Já tinha visto Cranford e Return to Cranford (série televisiva – duas temporadas - duma adaptação muito livre de três novelas de Elizabeth Gaskell) há uns meses, mas decidi rever a série e ainda bem que o fiz. Apreciei-a bem mais e confesso que há muito que não via nada que me deleitasse tanto. O sublime, o ridículo, a irrelevância elevada a problema, o problema minimizado, as estratégias de sobrevivência, a dignidade na adversidade, o medo do desconhecido e da diferença, o provincianismo, a compaixão (diferente da “solidariedade” conceito moderno que pressupõe “igualdade”), a ilusão, a esperança, o medo da mudança, mas os tempos que inexoravelmente mudam estão desenhados de forma imaculada nesta série tão aclamada da BBC. Uma reconstrução do universo da pequena localidade de Cranford em meados do século XIX, que nos deixa colados ao sofá, a sorrir, a suspirar, a rir, a comover.

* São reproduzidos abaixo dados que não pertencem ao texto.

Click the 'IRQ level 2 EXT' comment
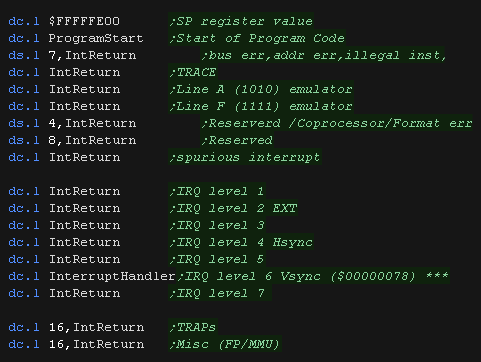This screenshot has height=362, width=481. click(233, 208)

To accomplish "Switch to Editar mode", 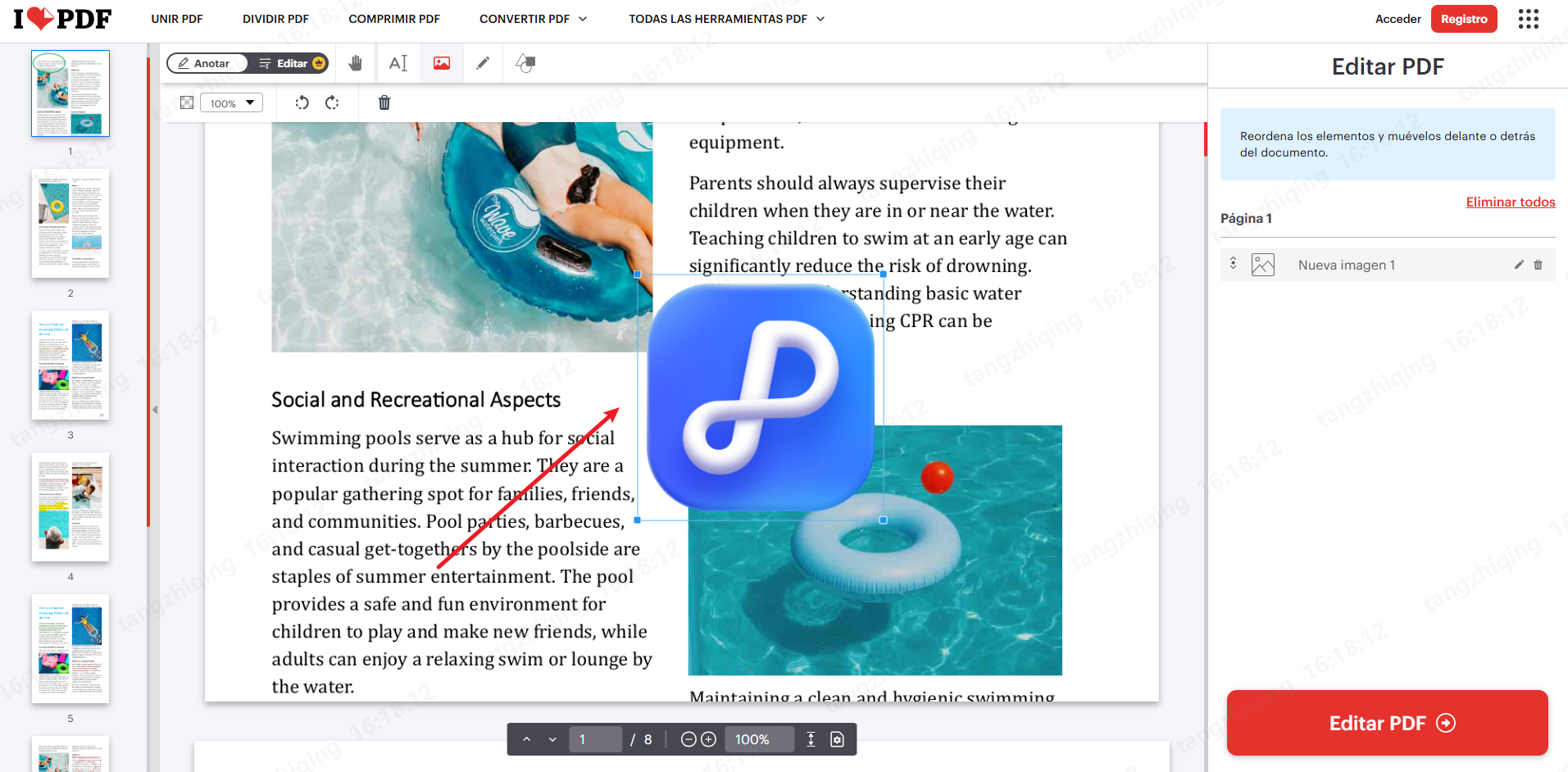I will 292,63.
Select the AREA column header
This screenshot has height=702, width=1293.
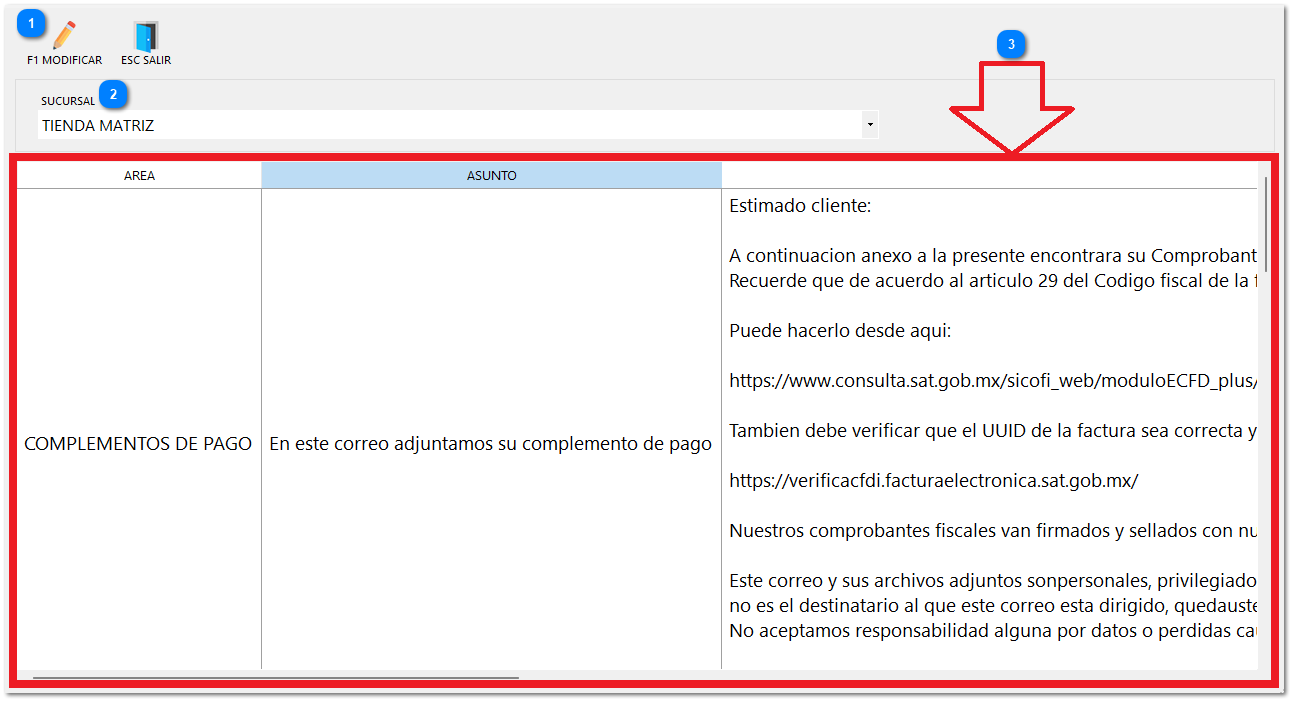(x=139, y=174)
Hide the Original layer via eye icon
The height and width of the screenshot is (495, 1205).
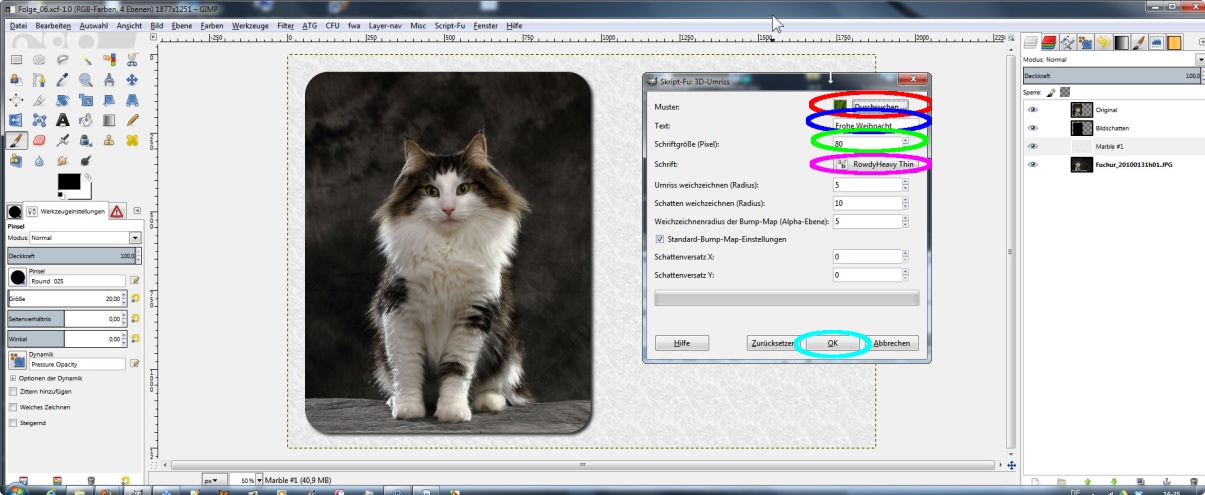pyautogui.click(x=1033, y=110)
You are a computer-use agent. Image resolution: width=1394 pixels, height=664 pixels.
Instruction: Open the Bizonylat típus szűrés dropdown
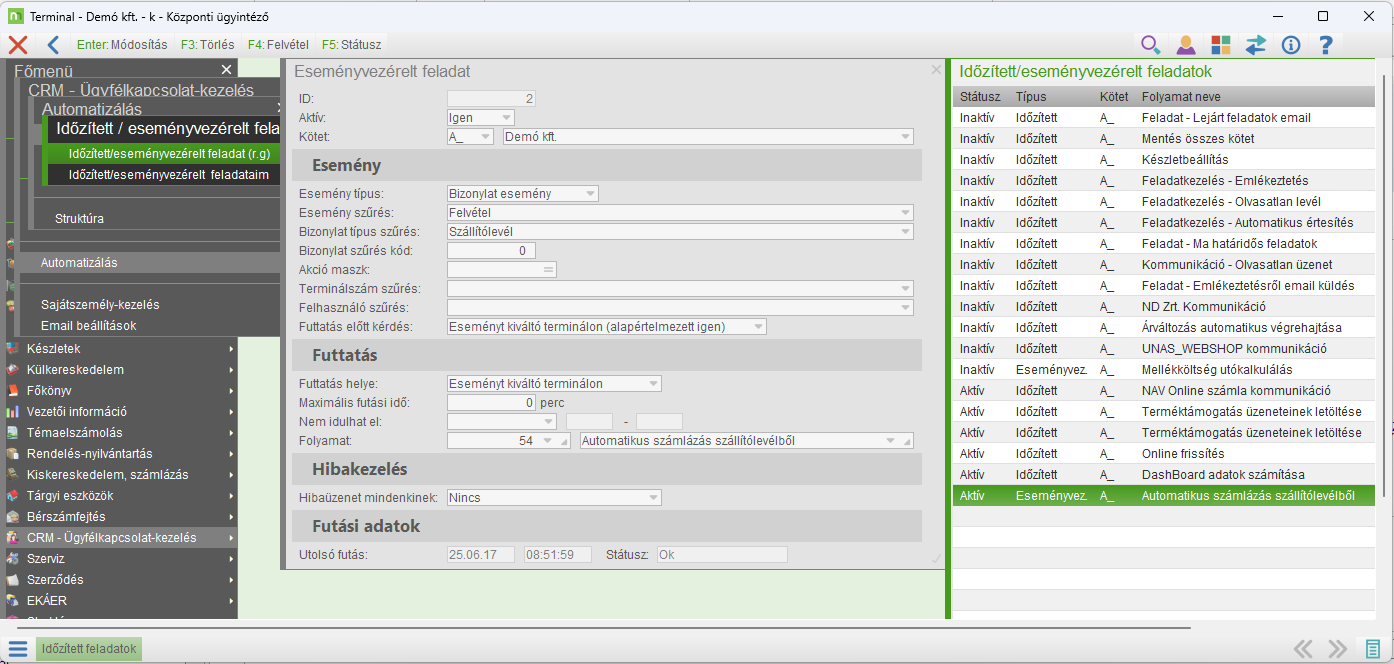point(680,232)
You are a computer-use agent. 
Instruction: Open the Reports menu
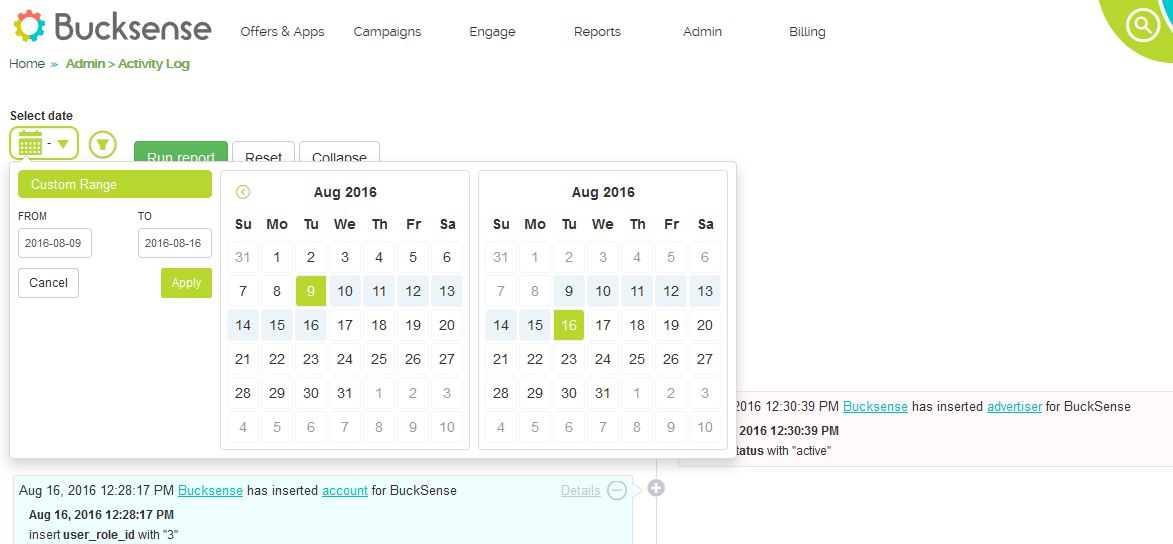tap(597, 31)
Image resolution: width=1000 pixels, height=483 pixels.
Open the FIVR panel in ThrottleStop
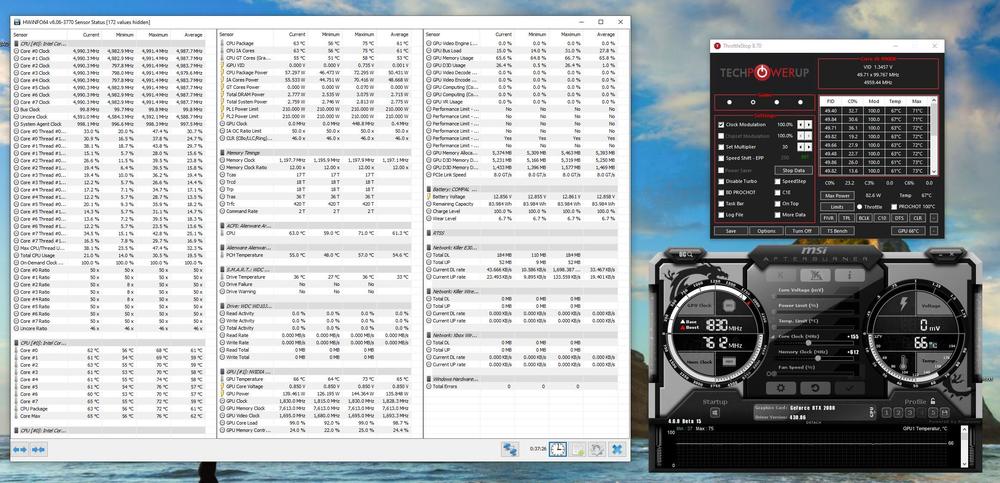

Numa era de televisões, rádios, telemóveis, sms, twitters, blogs, e de internet a dar-nos acesso 24h por dia a qualquer desejo de informação por mais desinteressante e fútil que possa ser (notícias a vídeos, opiniões, informação diversa sobre tudo e nada - muito nada), mergulhar no mundo de Cranford – em meados do séc. XIX - é uma terapia altamente benéfica: uma limpeza interior – diria mais, uma exfoliação interior que aconselho vivamente. Mergulhar nesse mundo onde comer uma laranja é um gesto exótico, acender mais de duas velas para ler ao serão, uma ousadia, e onde as relações entre as pessoas não deixam de ser intensas só porque são mais formais e desprovidas do excesso de familiaridade que o estar sempre disponível e “visível” de hoje nos dá é refrescante. Há sempre contenção, por muito que se espreite da janela.
Os actores são formidáveis e o universo é absolutamente credível. Um conto mágico para adultos verem.